Non esiste invece, ed è priva di senso, una conservazione
di Sco da donazione autologa dedicata a consanguinei del neonato. Questa è una
fattispecie inventata dalle banche private per dare una parvenza di utilità
alla conservazione autologa del Sco per eventuali usi futuri in bambini, che al
momento della nascita sono sani, e che hanno in media un rischio di ammalarsi
di una delle poche malattie in
cui è ammissibile il trapianto autologo di Sco,
di 0,001% nei primi 15 anni di vita. 2) Non esiste un business del sistema pubblico
sul Sco. È anche questa un’invenzione paradossale delle banche private per dare
giustificazione morale alla loro attività che è, questa sì, un business sul
corpo umano. In particolare le associazioni di volontariato, come la
Federazione italiana Adoces, non hanno alcun motivo né finanziario, né di altro
tipo, per promuovere la donazione pubblica del Sco, se non l’interesse dei
malati, il rispetto della verità, e la propria coscienza. a Federazione Adoces
non ha mai ricevuto contributi finanziari per le sue attività, né dallo Stato,
né da altri enti pubblici. Tutte le iniziative sono state sostenute finora solo
con risorse proprie (quote associative) e con pochissimi contributi privati. 3)

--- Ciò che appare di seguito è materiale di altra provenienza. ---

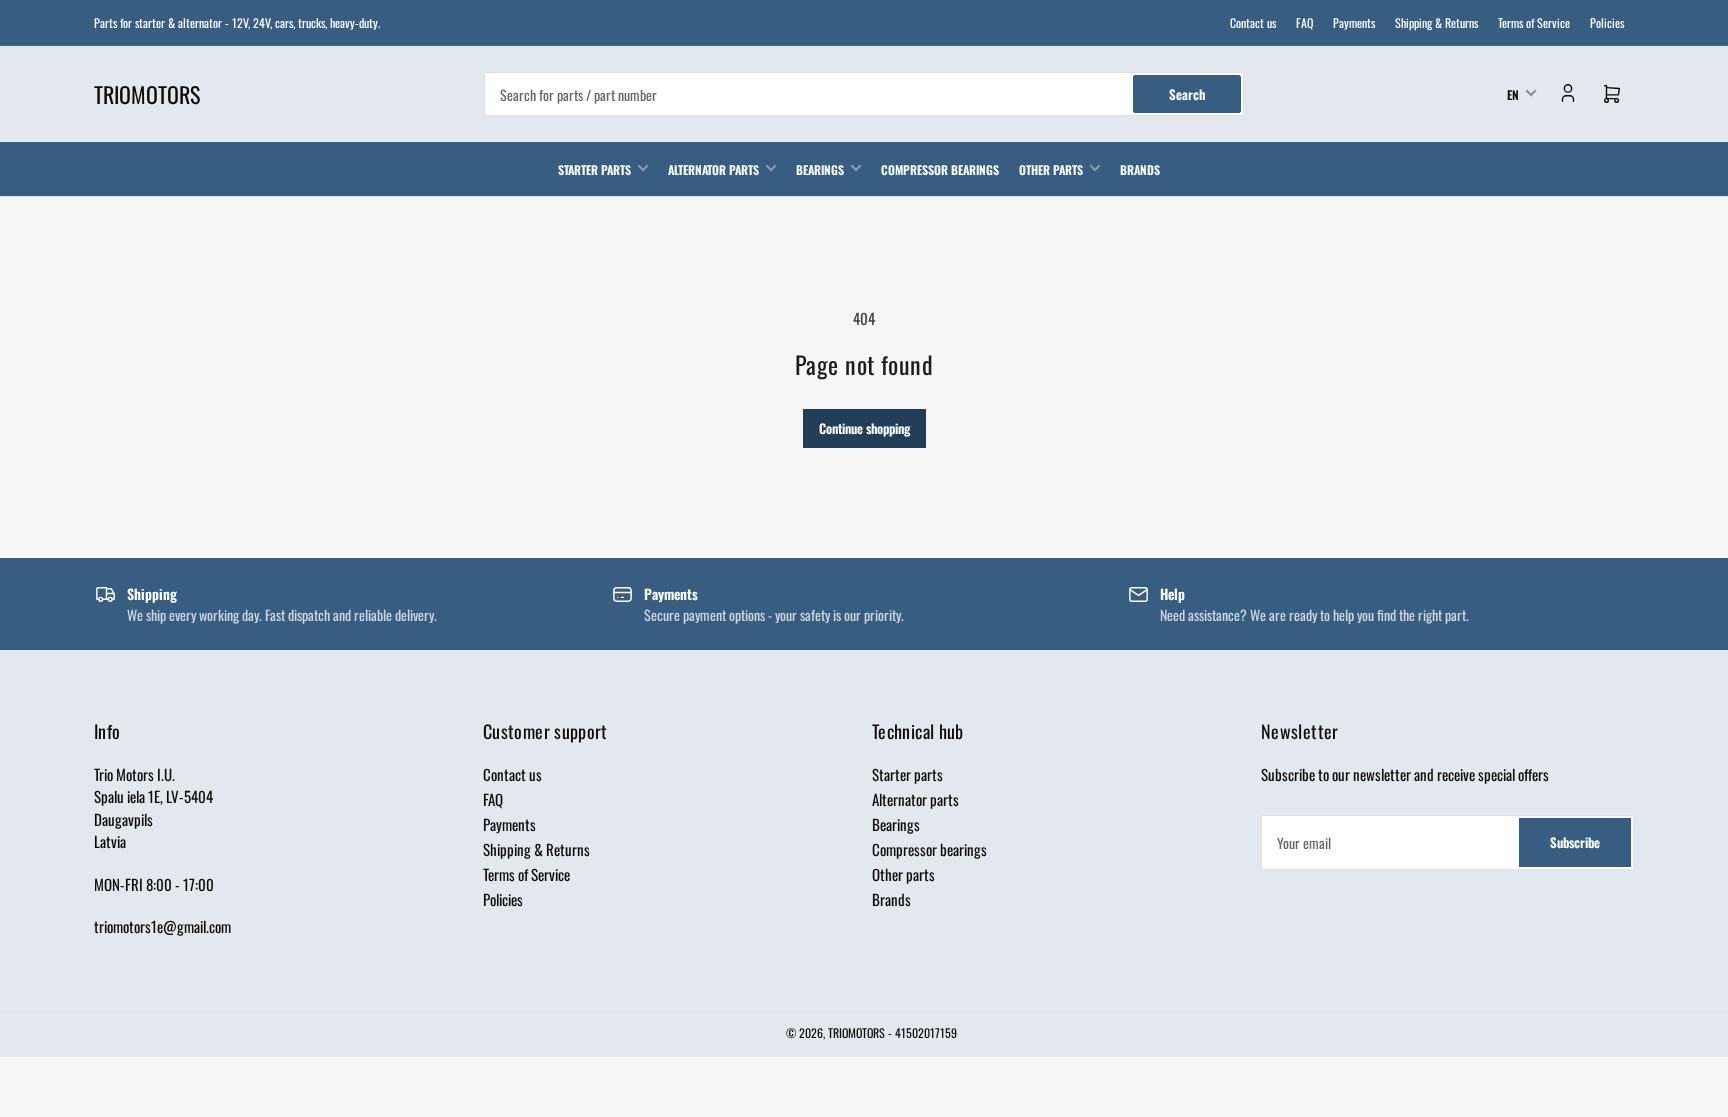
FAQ (1304, 22)
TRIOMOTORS (856, 1032)
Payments (1354, 22)
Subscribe (1575, 842)
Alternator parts (713, 169)
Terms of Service (1534, 22)
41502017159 (926, 1032)
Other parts (1051, 169)
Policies (1607, 22)
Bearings (820, 169)
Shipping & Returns (1436, 22)
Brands (1140, 169)
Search (1187, 94)
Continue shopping (864, 428)
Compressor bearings (940, 169)
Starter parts (594, 169)
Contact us (1253, 22)
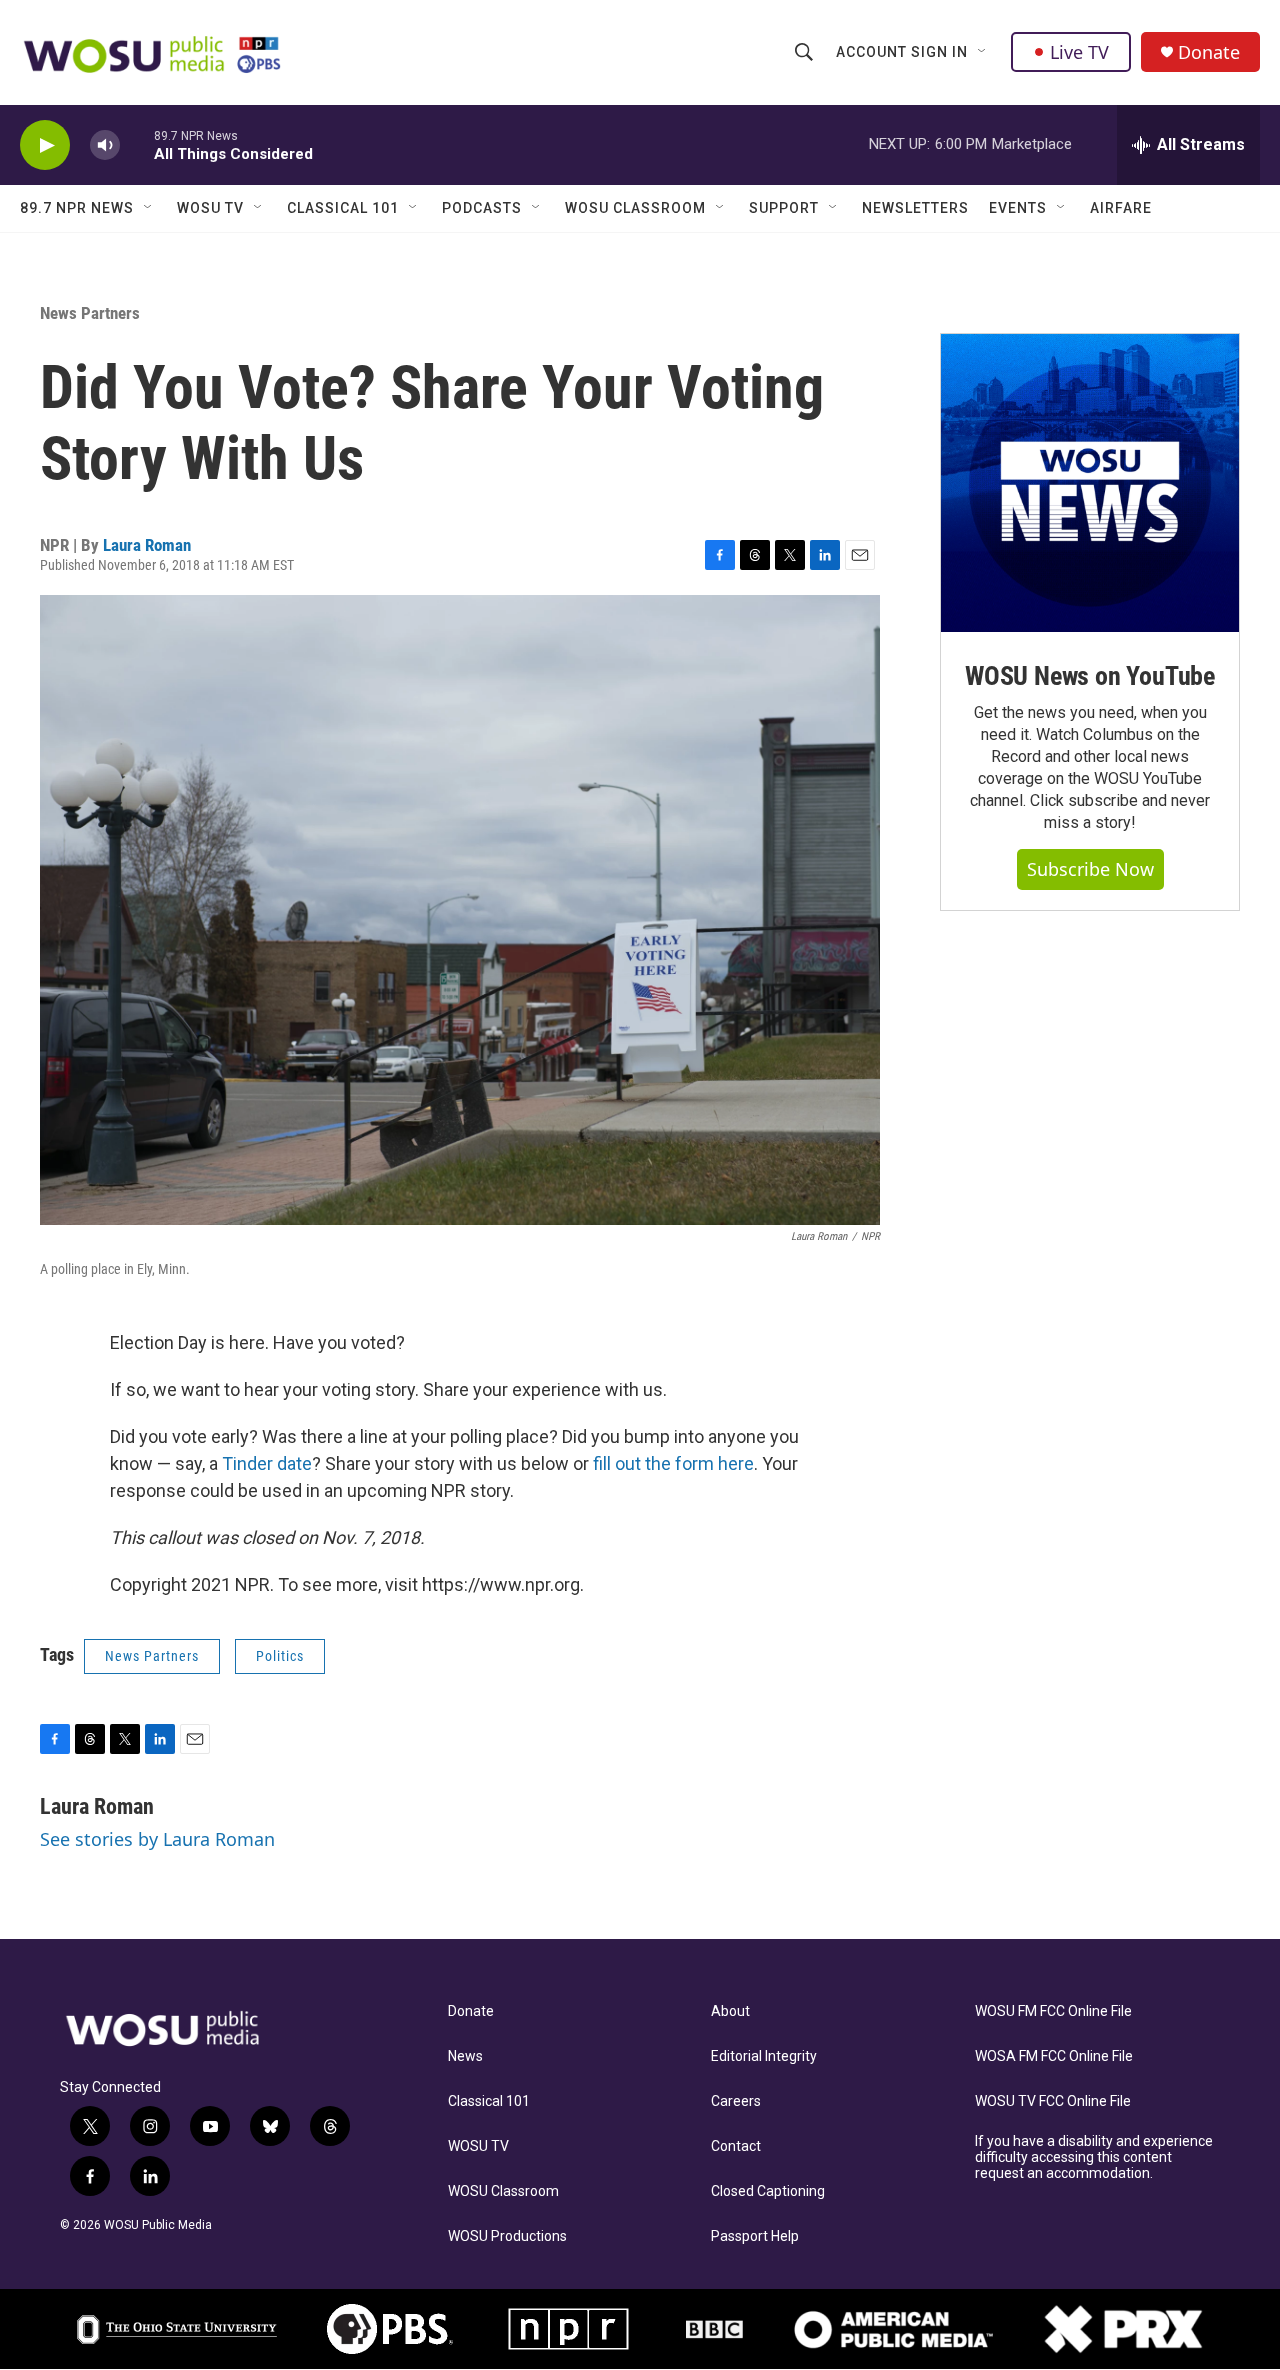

La nostra opposizione all’attività delle banche private si basa su dati
scientifici dei quali abbiamo fornito precisi riferimenti bibliografici. In
particolare: a) tutte le fattispecie di raccolta e conservazione del Sco utili
ai malati sono previste ed erogate gratuitamente dal Ssn; b) la sola
fattispecie non erogata dal Ssn (la conservazione del Sco di neonati sani per
eventuali trapianti autologhi futuri) e offerta a pagamento dalle banche private,
è praticamente inutile per i bambini donatori. Infatti, al 31.12.2010, su
900.000 unità di Sco conservate nelle banche private di tutto il mondo, solo 12
erano state utilizzate per trapianti autologhi. Riteniamo inoltre che la
conservazione privata del Sco sia eticamente inaccettabile poiché costituisce
una pericolosa apertura al commercio del corpo umano e crea una discriminazione
tra famiglie di livello economico differente.